:: EXTRACTED DATA

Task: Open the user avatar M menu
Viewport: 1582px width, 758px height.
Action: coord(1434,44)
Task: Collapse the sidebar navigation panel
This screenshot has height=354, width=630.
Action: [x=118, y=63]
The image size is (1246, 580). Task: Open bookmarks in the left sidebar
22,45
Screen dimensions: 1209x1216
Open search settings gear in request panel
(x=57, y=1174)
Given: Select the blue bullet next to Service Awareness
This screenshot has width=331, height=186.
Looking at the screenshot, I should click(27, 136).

::::

PROBLEM TO WORK ON. Write out only the lines from the one with "Screen dimensions: 1209x1216" through the end of the records, changing "bullet" to "dot" and leaving everything else as it stands.

SOLUTION TO THIS PROBLEM.
Screen dimensions: 1209x1216
Open search settings gear in request panel
(x=57, y=1174)
Given: Select the blue dot next to Service Awareness
This screenshot has width=331, height=186.
Looking at the screenshot, I should click(27, 136).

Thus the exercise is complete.